Trecho:

──────

Estas táticas de um modo geral não são novidades nas igrejas. Elas apenas mudam seus argumentos falaciosos ao longo dos anos. São táticas de dominação que funcionam por meio da intimidação e de promessas de recompensas sem relação alguma com amor, solidariedade, tolerância, equidade ou piedade. É óbvio que tais táticas visam favorecer líderes religiosos, sejam eles pastores, bispos, ou quaisquer outros - concedendo-lhes status, dinheiro e poder sobre grandes grupos de pessoas. A intenção de líderes que utilizam-se da religião para tais fins é tirar proveito de outros, favorecendo a eles mesmos. Lograr em cima de grupos ou mesmo de multidões. Inclusive as palavras proveito e lograr, ambas têm origens e significados muito semelhantes entre si: a primeira está relacionada à palavra inglesa "profit" (lucro) e a segunda, logro, que significa enganar, tirar proveito de outrem, está relacionada à palavra lucro. Portanto seus objetivos diferem muito da finalidade espiritual ensinada por Jesus e tantos outros líderes que viviam na humildade propagando o bem de modo universal - para que as pessoas pensem o bem e pratiquem o bem com todos. 

Como combater o mal na ciência e na religião? Qual seria a solução para tal problema? 

A solução não deve ser simples de ser colocada em prática: É a aplicação da ética na educação, na construção de conhecimento e na comunicação. A ética não é carisma, não é ser superficialmente simpático, nem meramente convincente ou polido - trata-se de valores universais, ou seja, que fazem bem para todas as pessoas, para o coletivo. É respeito, solidariedade, empatia, equidade etc.

──────

Material fornecido:
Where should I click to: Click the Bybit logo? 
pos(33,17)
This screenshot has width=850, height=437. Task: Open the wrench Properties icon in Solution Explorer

──────

Tarefa proposta A: De acordo com o trecho, a palavra "proveito" está relacionada a qual palavra inglesa?
Tarefa proposta B: Reproduza literalmente a parte do trecho que começa em "Como combater o" e segue até "empatia, equidade etc.".

Resultado correto A: À palavra inglesa "profit" (lucro).

Resultado correto B:
Como combater o mal na ciência e na religião? Qual seria a solução para tal problema? 

A solução não deve ser simples de ser colocada em prática: É a aplicação da ética na educação, na construção de conhecimento e na comunicação. A ética não é carisma, não é ser superficialmente simpático, nem meramente convincente ou polido - trata-se de valores universais, ou seja, que fazem bem para todas as pessoas, para o coletivo. É respeito, solidariedade, empatia, equidade etc.